El mal viaja
Alejandro Luque
La novela total, aquella que ambiciona sintetizar el mundo, la vida entera entre dos tapas de cuero, es tan antigua como el género. Que nuevos autores mantengan esa noble aspiración y sigan abandonándose a esfuerzos hercúleos, rozando la cifra legendaria del millar de páginas, demuestra que algo queda todavía por ensayar en ese campo, y que en el modo de hacerlo nadie ha dicho aún la última palabra.
Se rumorea, y doy todo mi crédito a tales rumores, que había ganas de que saliera una novela total en catalán para el siglo XXI. Las tenían los políticos que llevan esta noble lengua como estandarte; las tenía lógicamente la editorial, que la está vendiendo como si fueran castañas; las tenía tal vez el público lector; y también, claro, Jaume Cabré, un autor veterano —aunque todavía por descubrir en el mercado español— que acaso se sentía el más capacitado del panorama para afrontar un reto de esta magnitud.
Quiero decir que, cuando tanta gente desea que algo funcione, es muy difícil que no lo haga. Y subrayo la palabra funcionamiento, o sea, operatividad de un mecanismo (en este caso de mercado) para poder hablar a continuación de lo que nos interesa más, que es la literatura.
El eje de Yo confieso es la vida de Adrià Ardèvol, desde su niñez hasta el ocaso de sus días. Una vida que se ve acompañada por un valioso violín, un storioni con nombre propio envuelto en una compleja historia de ambición y muerte, el mismo que hace sonar el niño Adrià en sus sufridas clases de música y el que le irá llevando, sin advertirlo, por turbios e insospechados caminos, para acabar haciéndole entender quién es él mismo y quienes le rodean.
No es la primera vez que un violín hilvana historias a través del tiempo —François Girard probó algo parecido en su filme El violín rojo (1998)—, pero el mérito añadido de Yo confieso es su construcción. Si algunas novelas cortas nos cautivan por su habilidad para componer puzles que encajen a la perfección, donde no sobra ni falta una pieza, cuando lo consigue una obra de largo aliento el asombro está garantizado.
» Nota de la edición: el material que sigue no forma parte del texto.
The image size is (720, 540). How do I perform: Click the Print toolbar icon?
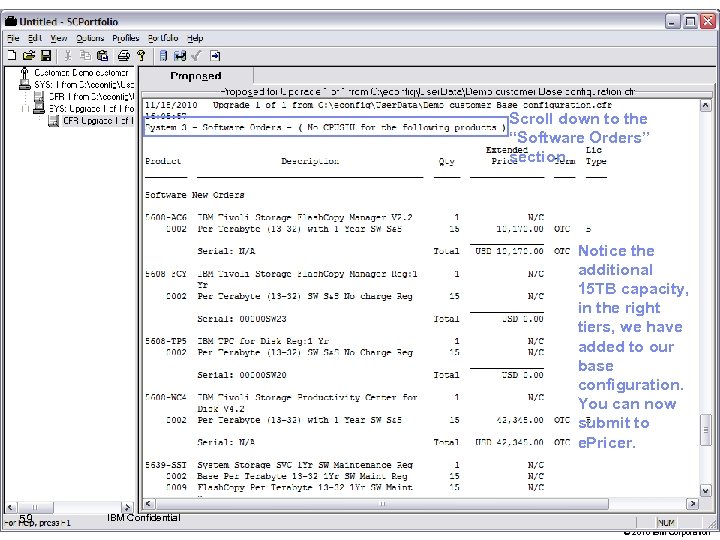coord(123,56)
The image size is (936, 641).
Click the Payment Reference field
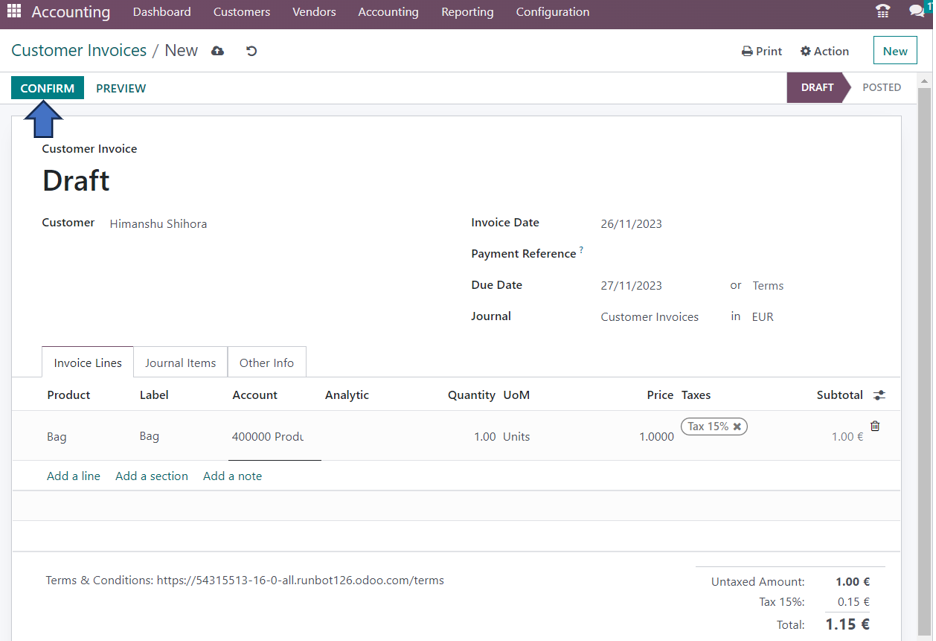700,254
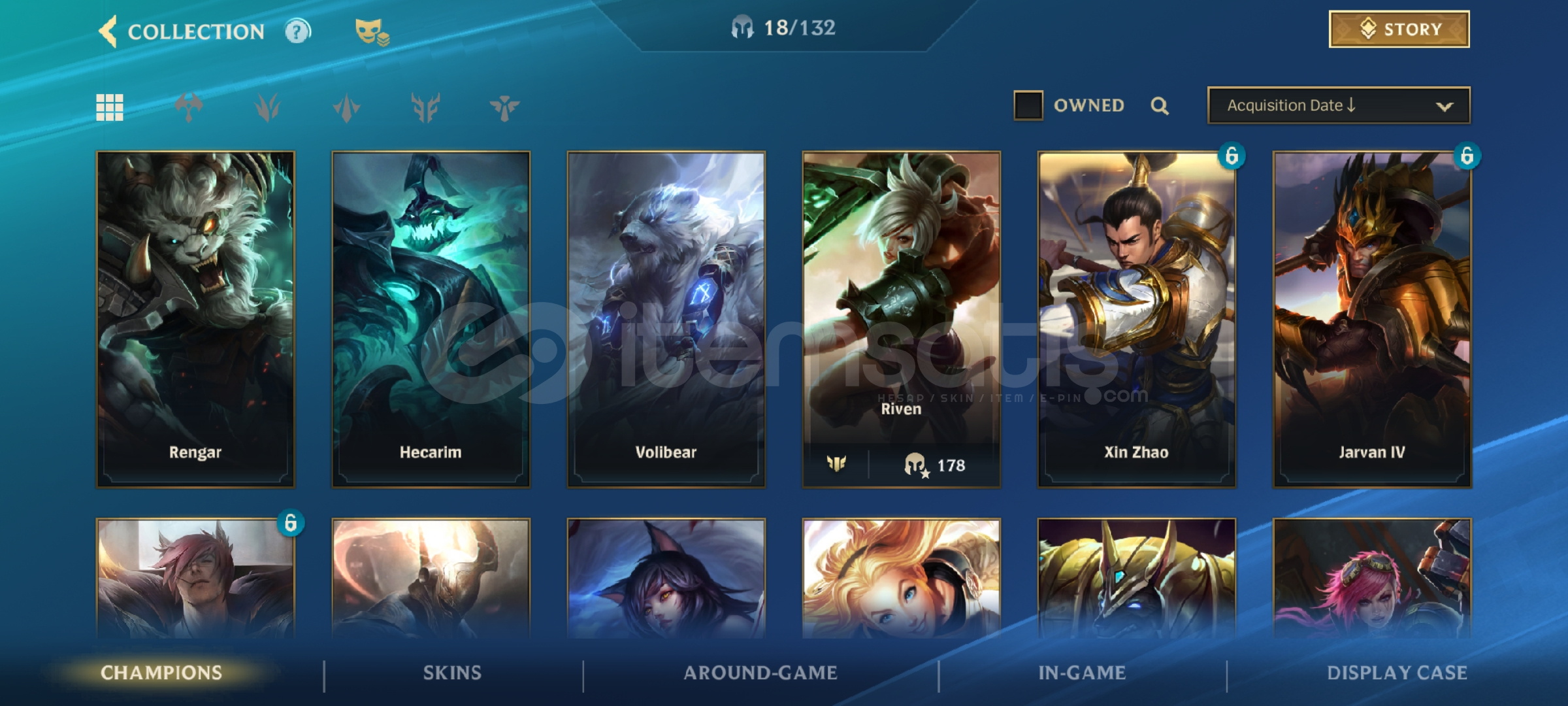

Cabré empieza volcando sobre el tablero de papel una ingente cantidad de elementos, y página tras página asistimos al moroso ejercicio de ubicarlos en su hueco preciso. Lo mismo puede decirse del dibujo de personajes: a diferencia de esos trazos virtuosos que definen un carácter en apenas dos líneas, aquí el autor parece dejar que se desarrollen naturalmente, y es una gozada ver cómo cobran vida la criada Lola Xica, el fiel amigo Bernat o Sara, el gran amor del protagonista.
Narración engañosamente convencional a primera vista, Yo confieso alcanza tal vez sus mejores momentos cuando arriesga, ya sea proponiendo diálogos de conciencia en los que intervienen un ‘sherif’ y un indio de tebeo, o una conversación del hijo con la madre muerta, y hasta un coloquio entre el asesino de Oklahoma y Ramón Llull, Vico e Isaiah Berlin.
Y tal vez halla su mayor debilidad en dos puntos: uno es la subtrama amorosa, cuyo ritmo amenaza estancarse por momentos; y otro es la sensación de que, en la representación del mal absoluto, no haya nada mejor que acudir por enésima vez al espacio, trillado hasta las heces, de los nazis y sus campos de concentración. Sólo en el subgénero “nazis con violín”, ya teníamos El violín de Auschwitz (1994), de Maria Angels Anglada o El violinista de Mauthausen (2009) de Andrés Pérez Domínguez. Otro día podemos hablar de la modalidad “nazis con piano”…
Ironías aparte, si esta obra tiene una cualidad sobresaliente, es el modo en que mete al lector en la máquina del tiempo y lo transporta, a veces de un modo vertiginoso, a escenarios y épocas diferentes. Tanto, que el público que se despiste corre el riesgo de perder el hilo y verse de pronto arrojado a la desolación de Auschwitz, encerrado entre monjes en tiempos del rey Pedro o en un hospital del Congo sin saber qué pinta allí. Cabré, dotado de experiencia en cine y televisión, mueve la cámara y cambia de plano en esta novela con una agilidad que Ridley Scott envidiaría.
Precisamente esta estructura de saltos en el tiempo y en el espacio da pleno sentido al fondo de la novela, esa idea de que todo, los objetos y las personas, están conectados a través de insondables pasadizos que condicionan la vida y la Historia. Y que el mal, la obsesión última de Ardèvol, aquello a lo que quiere dedicarle su más ambicioso ensayo, viaja por esos túneles a la misma velocidad que su fuerza contraria, el arte, la música, el pensamiento, la comunicación: ese viejo humanismo al que Jaume Cabré rinde un implícito y hermoso tributo.